In other embodiments, the process can include determining porc types of a rock having different average ratios of a short axis diameter over a long axis diameter (α) from sonic measurements to provide a volume-based aspect ratio distribution, grouping the volume-based aspect ratio distribution into two or more pore types, selecting an initial pore type from the two or more pore types, obtaining mercury injection capillary pressure data of the rock sample, creating a volume forward model using the mercury injection capillary pressure data, deriving an initial volume-based pore size distribution for the initial pore type using the volume forward model, creating a frequency forward model using the mercury injection capillary pressure data, deriving an initial frequency-based pore size distribution for the initial pore type using the frequency forward model, selecting either the initial volume-based pore size distribution or the initial frequency-based pore size distribution based on the volume forward model and the frequency forward model to provide a selected distribution, and optimizing the selected distribution using an inversion of the mercury injection capillary pressure data with combinations of two or more pore type distributions to create an optimized distribution.





BRIEF DESCRIPTION OF THE DRAWINGS

So that the manner in which the above recited features of the present invention can be understood in detail, a more particular description of the invention, briefly summarized above, may be had by reference to embodiments, some of which can be illustrated in the appended drawings. It can be noted, however, that the appended drawings illustrate only typical embodiments of this invention and are, therefore, not to be considered limiting of its scope, for the invention may admit to other equally effective embodiments. It can be emphasized that the figures can be not necessarily to scale and certain features and certain views of the figures can be shown exaggerated in scale or in schematic for clarity and/or conciseness.

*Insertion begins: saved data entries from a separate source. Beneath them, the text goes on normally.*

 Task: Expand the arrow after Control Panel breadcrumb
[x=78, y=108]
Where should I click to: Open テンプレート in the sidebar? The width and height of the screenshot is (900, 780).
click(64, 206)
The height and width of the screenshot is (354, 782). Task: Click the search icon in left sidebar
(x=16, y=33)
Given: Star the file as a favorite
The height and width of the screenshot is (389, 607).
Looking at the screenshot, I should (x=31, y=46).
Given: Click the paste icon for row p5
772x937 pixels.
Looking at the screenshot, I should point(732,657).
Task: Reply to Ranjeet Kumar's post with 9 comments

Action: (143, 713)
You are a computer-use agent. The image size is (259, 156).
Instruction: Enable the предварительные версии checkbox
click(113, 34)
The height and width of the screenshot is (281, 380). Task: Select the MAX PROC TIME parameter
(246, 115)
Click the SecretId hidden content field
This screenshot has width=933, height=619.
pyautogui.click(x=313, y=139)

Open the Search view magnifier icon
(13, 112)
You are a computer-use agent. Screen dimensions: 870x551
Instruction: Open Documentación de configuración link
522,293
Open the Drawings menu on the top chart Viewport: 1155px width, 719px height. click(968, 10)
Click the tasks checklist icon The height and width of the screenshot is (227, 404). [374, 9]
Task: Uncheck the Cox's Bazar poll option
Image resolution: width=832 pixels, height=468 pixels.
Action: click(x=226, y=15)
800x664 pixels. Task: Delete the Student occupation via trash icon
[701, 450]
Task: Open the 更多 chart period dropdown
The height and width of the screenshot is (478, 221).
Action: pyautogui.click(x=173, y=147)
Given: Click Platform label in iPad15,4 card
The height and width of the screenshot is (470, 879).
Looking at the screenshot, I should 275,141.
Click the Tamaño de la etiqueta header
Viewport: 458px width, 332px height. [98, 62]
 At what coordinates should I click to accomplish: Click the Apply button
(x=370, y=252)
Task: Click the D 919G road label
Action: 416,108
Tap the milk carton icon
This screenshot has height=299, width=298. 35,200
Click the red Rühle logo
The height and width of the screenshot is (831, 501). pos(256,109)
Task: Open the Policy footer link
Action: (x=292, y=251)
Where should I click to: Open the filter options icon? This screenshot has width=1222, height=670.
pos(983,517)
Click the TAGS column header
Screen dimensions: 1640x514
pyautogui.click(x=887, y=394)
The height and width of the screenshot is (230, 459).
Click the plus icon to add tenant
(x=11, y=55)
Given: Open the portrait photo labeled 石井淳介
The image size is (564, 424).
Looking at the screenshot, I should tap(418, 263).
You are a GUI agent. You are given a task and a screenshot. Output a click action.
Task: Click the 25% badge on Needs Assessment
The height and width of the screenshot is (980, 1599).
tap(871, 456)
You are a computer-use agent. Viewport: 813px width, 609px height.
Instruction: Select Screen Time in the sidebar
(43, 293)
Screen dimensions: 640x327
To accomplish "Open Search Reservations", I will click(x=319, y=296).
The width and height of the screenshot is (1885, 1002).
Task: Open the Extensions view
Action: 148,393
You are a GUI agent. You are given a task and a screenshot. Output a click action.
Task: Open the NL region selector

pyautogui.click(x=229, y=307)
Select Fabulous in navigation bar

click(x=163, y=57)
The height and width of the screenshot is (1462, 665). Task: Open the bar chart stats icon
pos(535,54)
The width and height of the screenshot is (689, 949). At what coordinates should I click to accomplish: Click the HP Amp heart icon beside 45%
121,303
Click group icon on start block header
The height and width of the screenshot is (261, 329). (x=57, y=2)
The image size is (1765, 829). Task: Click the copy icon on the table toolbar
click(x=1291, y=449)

FIG. 1 depicts a graphical and mathematical representation of a relationship between Pc, a, and α for an elliptical tube based on balancing forces, according to one or more embodiments described.



FIG. 2 depicts a graphical and mathematical representation of a relationship between Pc, a and α for an elliptical tube based on Young-Laplace equations, according to one or more embodiments described.



FIG. 3 depicts a graphical representation of a forward model example from volume-based pore size distribution to synthetic MICP curve, according to one or more embodiments described.



FIG. 4 depicts a graphical representation of an inversion of two pore types of frequency-based pore size distribution, according to one or more embodiments described.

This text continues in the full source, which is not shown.